The Central African Republic is another country that is looking at its past and trying to define a path to transitional justice. “We have a duty to bring justice,” says bishop of Bossangoa Monsignor François Xavier Yombadje, who chairs a working group set up by civil society to define a transitional justice model. “We cannot escape that, after the crisis we have been through. And justice cannot be done without reparations.” In this interview he also asks: “If we ever manage to emerge from this crisis, how are we going to fulfil our duty to remember? Are we going to erect a monument, like the one to the Martyrs?”
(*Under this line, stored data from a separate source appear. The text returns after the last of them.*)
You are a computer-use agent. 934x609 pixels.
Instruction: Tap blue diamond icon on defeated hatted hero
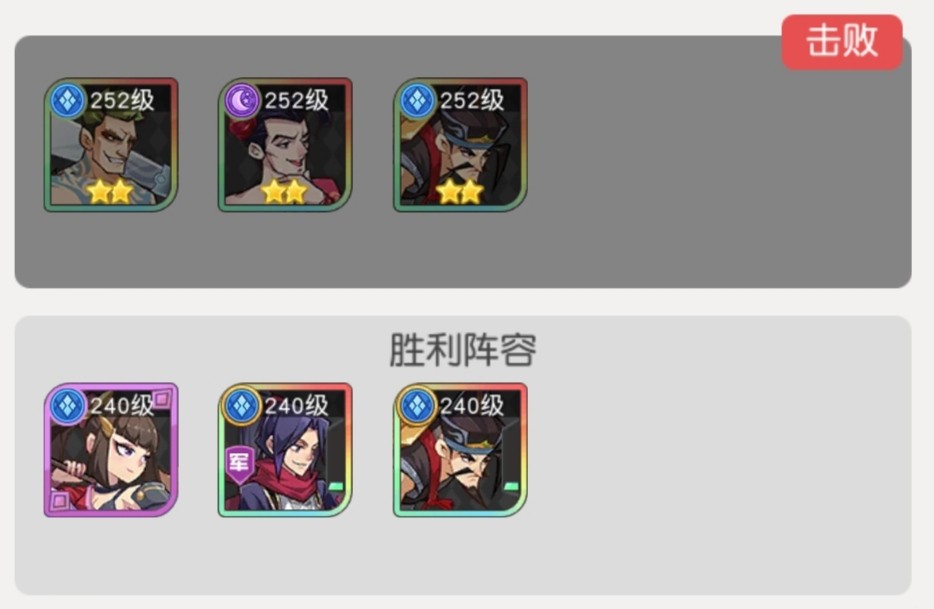[x=417, y=100]
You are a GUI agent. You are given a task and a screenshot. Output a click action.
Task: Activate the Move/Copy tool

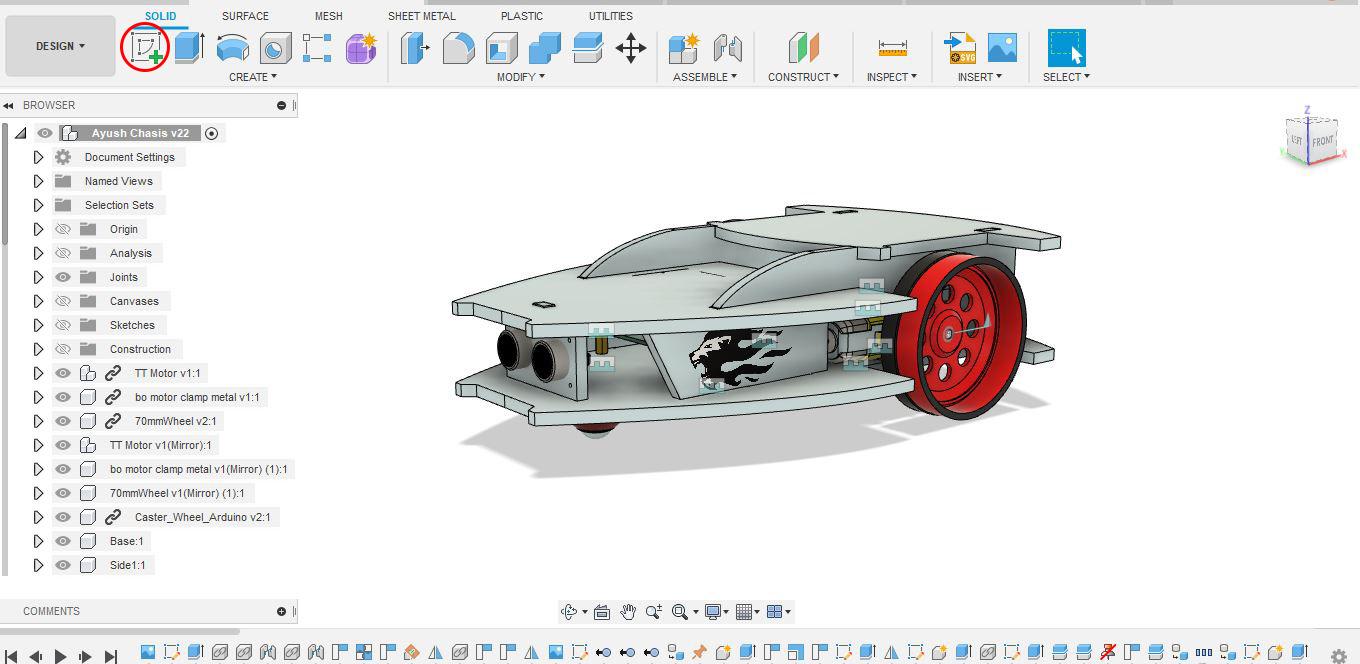631,46
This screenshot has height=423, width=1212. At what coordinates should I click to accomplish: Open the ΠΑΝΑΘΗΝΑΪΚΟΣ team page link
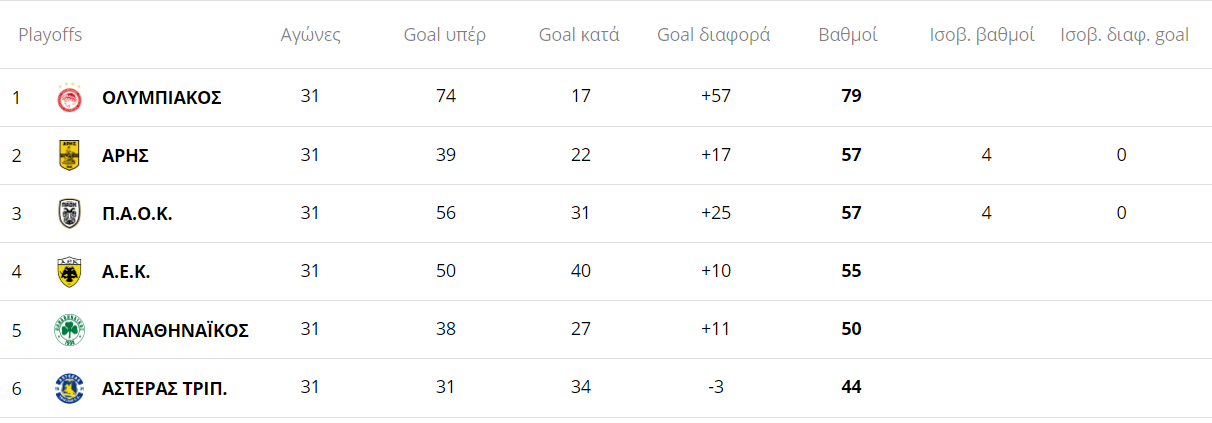175,329
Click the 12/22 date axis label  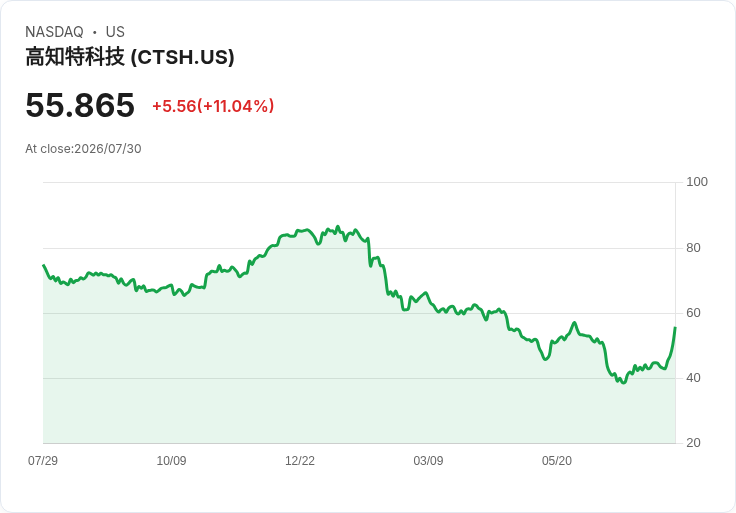(x=300, y=460)
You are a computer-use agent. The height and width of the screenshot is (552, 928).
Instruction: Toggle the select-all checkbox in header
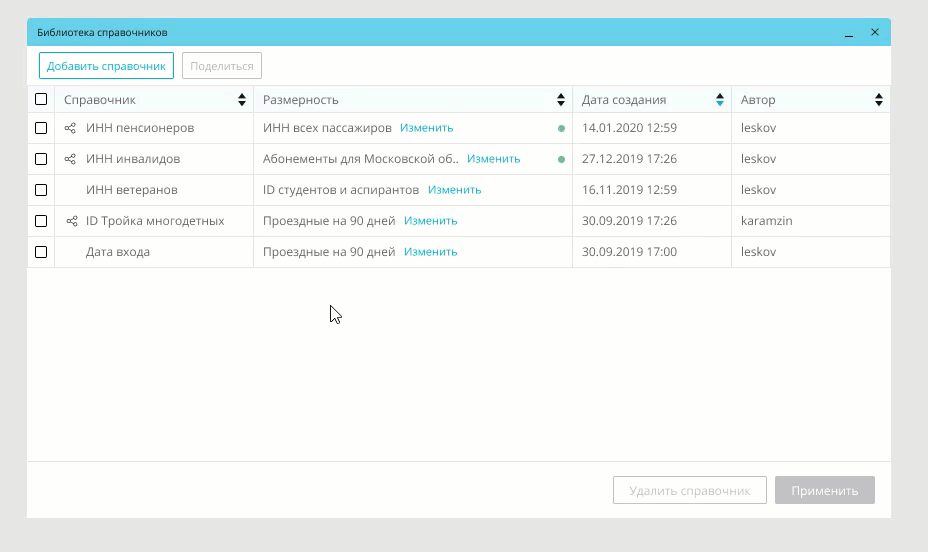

Towards the end of the week came news that the International Criminal Court (ICC) is opening two preliminary examinations into political violence in Venezuela and the “war on drugs” in the
Philippinnes. At the ICC, a preliminary examination does not mean a trial or even an investigation. But this is a “warning shot to incite the States to prosecute the perpetrators of the crimes in their own courts,” writes our correspondent in The Hague. It also shows the “almost universal reach of the ICC”, which is now conducting nine preliminary examinations including the
Philippines and VeneVenezuela, she writes. Philippine President Rodrigo Duterte responded angrily, claiming local laws do not specifically ban extrajudicial killings. “It is not defined anywhere so how can you now accuse me of a crime," said Duterte. Some 4,000 suspected drug traffickers and users have been killed by police since he was elected. The authorities are also investigating 2,000 other drug-related murders committed by unknown perpetrators. Venezuela, which is about to hold presidential elections, also slammed the ICC move, saying it is politically motivated.